Photo courtesy of goodiesfirst via flickr through Creative Commons

If you watch sports and eat meat, chances are high you’ve feasted upon hot wings before. They may well be the perfect food to enjoy while watching your favorite team play. Wings are easy to eat, filling and tasty if done right.
My family spends many holiday hours with sports on the television, football for Thanksgiving and basketball on Christmas. On those days, nothing is better than a plate of chicken wings, dipping sauce and a little celery to make you feel like you’re trying to be healthy. This recipe is for bourbon barbecue buffalo wings with a blue cheese yogurt dip. Enjoy.

WINGS
2 tablespoons unsalted butter
1 shallot, chopped
2 cloves garlic, chopped
1/4 cup Maker’s Mark bourbon, plus the rest of bottle for drinking
1/2 cup firm packed brown sugar
1/2 cup honey
1 tablespoon ancho chile powder
1 cup Sriracha hot sauce, less if you are not a fan of spicy food
1 cup barbecue sauce, I recommend Bone Suckin’ Sauce
1/3 cup Frank’s Red Hot Sauce
Vegetable oil, for deep-frying
3 pounds chicken wings, split at the joint, wing tips removed
Kosher salt
As much celery as you want

Dip
1 1/4 cup Greek yogurt
1/2 cup crumbled blue cheese (Rogue River Creamery is amazing)
2 tablespoons finely grated red onion
2 tablespoons fine chopped cilantro
Kosher salt and fresh ground black pepper

The secret to great wings is simple. Butter. Mix it in the sauce not only for delicious flavor, but to help the stuff stick to the chicken. Start by melting the butter in a medium saucepan. Add the shallot and garlic, then cook at medium heat until they are soft and release their flavor. Whisk in the bourbon, brown sugar and honey. Heat until all ingredients are incorporated and hot, about 3–5 minutes.
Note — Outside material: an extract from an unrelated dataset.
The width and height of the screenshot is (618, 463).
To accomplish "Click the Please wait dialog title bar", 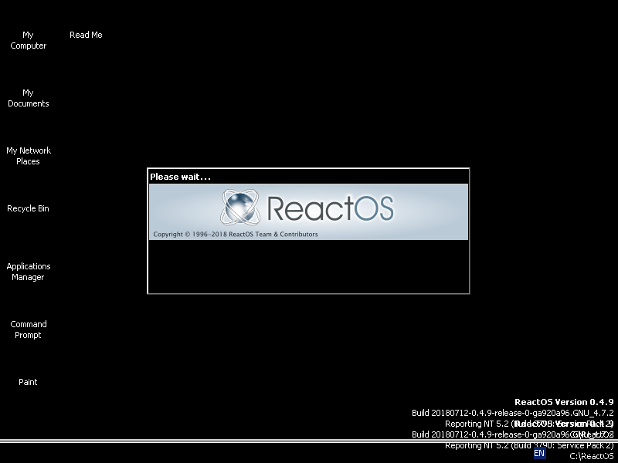I will click(307, 175).

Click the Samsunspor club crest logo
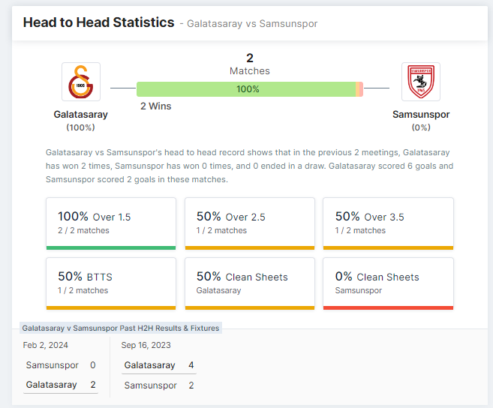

Add the ancho chile powder, Sriracha, barbecue sauce and Frank’s. Heat sauce and stir until it simmers, then turn down the heat so you can get the wings ready.

Season the chicken with salt. Heat oil to medium-high and wait until it is hot before dropping in the chicken. Fry wings in batches until they are golden brown on both sides, about 15 minutes. Drain on a paper towel lined platter. Chicken wings can also be baked in the oven if you’re looking to avoid all that greasy oil. Preheat oven to 400 degrees and cook for 45–50 minutes, or until the skin is crispy.

In a large mixing bowl, add cooked wings and sauce. Toss the chicken wings until they are thoroughly coated. Any leftover cilantro from the sauce makes a great garnish. Serve with blue cheese dip, celery sticks and leftover bourbon.

To make the dip, stir together the yogurt, blue cheese, red onion, cilantro, and salt and pepper in a bowl. Cover with plastic and refrigerate for at least 30 minutes before serving.

If there’s any drawback to buffalo wings, it’s that they’re always messy to eat. If you’re lucky, the sauce only covers your hands and mouth. Most people end up with an orange, greasy spot somewhere on their clothing. Whether host or cook, come prepared to shove hot wings down everyone’s mouth. Bring an extra bowl for the bones. Have lots—and I mean lots—of napkins or paper towels on hand. If you really want to go above and beyond, provide moist towelettes or packs of Wet-Naps for everyone to cleanse their fingers after ingestion.